Give the records below again, swapping every "computer-use agent" for "screen agent" and leaving everything else unchanged.

* START INPUT ROWS *

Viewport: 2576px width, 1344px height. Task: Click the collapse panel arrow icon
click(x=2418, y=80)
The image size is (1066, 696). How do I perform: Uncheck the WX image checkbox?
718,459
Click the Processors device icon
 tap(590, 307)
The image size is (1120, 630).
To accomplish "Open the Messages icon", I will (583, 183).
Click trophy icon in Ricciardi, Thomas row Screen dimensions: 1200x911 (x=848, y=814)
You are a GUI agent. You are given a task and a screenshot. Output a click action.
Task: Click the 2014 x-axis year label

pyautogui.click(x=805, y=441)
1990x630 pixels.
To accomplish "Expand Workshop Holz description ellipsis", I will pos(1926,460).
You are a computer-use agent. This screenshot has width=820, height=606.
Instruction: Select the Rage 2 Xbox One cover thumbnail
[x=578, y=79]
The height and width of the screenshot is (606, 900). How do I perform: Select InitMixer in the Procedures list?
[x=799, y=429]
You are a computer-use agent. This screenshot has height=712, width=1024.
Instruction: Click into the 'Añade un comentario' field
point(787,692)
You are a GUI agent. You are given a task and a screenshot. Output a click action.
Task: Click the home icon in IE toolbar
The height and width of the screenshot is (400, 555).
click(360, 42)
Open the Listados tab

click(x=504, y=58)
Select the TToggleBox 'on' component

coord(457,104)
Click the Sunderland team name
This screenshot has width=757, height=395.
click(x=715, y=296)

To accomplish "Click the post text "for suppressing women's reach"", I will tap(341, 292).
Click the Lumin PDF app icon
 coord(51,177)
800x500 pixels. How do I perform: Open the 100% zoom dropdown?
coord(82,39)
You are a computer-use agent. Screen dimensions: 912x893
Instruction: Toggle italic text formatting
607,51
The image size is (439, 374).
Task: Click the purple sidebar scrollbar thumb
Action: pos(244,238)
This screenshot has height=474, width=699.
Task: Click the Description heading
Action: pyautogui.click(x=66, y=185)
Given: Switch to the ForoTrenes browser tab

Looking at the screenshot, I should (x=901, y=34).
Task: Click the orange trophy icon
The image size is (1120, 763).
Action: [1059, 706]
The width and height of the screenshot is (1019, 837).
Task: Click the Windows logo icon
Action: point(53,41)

* END INPUT ROWS *

### RESULT FOR THIS EXERCISE:
Viewport: 2576px width, 1344px height. Task: Click the collapse panel arrow icon
click(x=2418, y=80)
The image size is (1066, 696). How do I perform: Uncheck the WX image checkbox?
718,459
Click the Processors device icon
 tap(590, 307)
The image size is (1120, 630).
To accomplish "Open the Messages icon", I will (583, 183).
Click trophy icon in Ricciardi, Thomas row Screen dimensions: 1200x911 (x=848, y=814)
You are a GUI agent. You are given a task and a screenshot. Output a click action.
Task: Click the 2014 x-axis year label

pyautogui.click(x=805, y=441)
1990x630 pixels.
To accomplish "Expand Workshop Holz description ellipsis", I will pos(1926,460).
You are a screen agent. This screenshot has width=820, height=606.
Instruction: Select the Rage 2 Xbox One cover thumbnail
[x=578, y=79]
The height and width of the screenshot is (606, 900). How do I perform: Select InitMixer in the Procedures list?
[x=799, y=429]
You are a screen agent. This screenshot has height=712, width=1024.
Instruction: Click into the 'Añade un comentario' field
point(787,692)
You are a GUI agent. You are given a task and a screenshot. Output a click action.
Task: Click the home icon in IE toolbar
The height and width of the screenshot is (400, 555).
click(360, 42)
Open the Listados tab

click(x=504, y=58)
Select the TToggleBox 'on' component

coord(457,104)
Click the Sunderland team name
This screenshot has width=757, height=395.
click(x=715, y=296)

To accomplish "Click the post text "for suppressing women's reach"", I will tap(341, 292).
Click the Lumin PDF app icon
 coord(51,177)
800x500 pixels. How do I perform: Open the 100% zoom dropdown?
coord(82,39)
You are a screen agent. Screen dimensions: 912x893
Instruction: Toggle italic text formatting
607,51
The image size is (439, 374).
Task: Click the purple sidebar scrollbar thumb
Action: pos(244,238)
This screenshot has height=474, width=699.
Task: Click the Description heading
Action: pyautogui.click(x=66, y=185)
Given: Switch to the ForoTrenes browser tab

Looking at the screenshot, I should (x=901, y=34).
Task: Click the orange trophy icon
The image size is (1120, 763).
Action: [1059, 706]
The width and height of the screenshot is (1019, 837).
Task: Click the Windows logo icon
Action: point(53,41)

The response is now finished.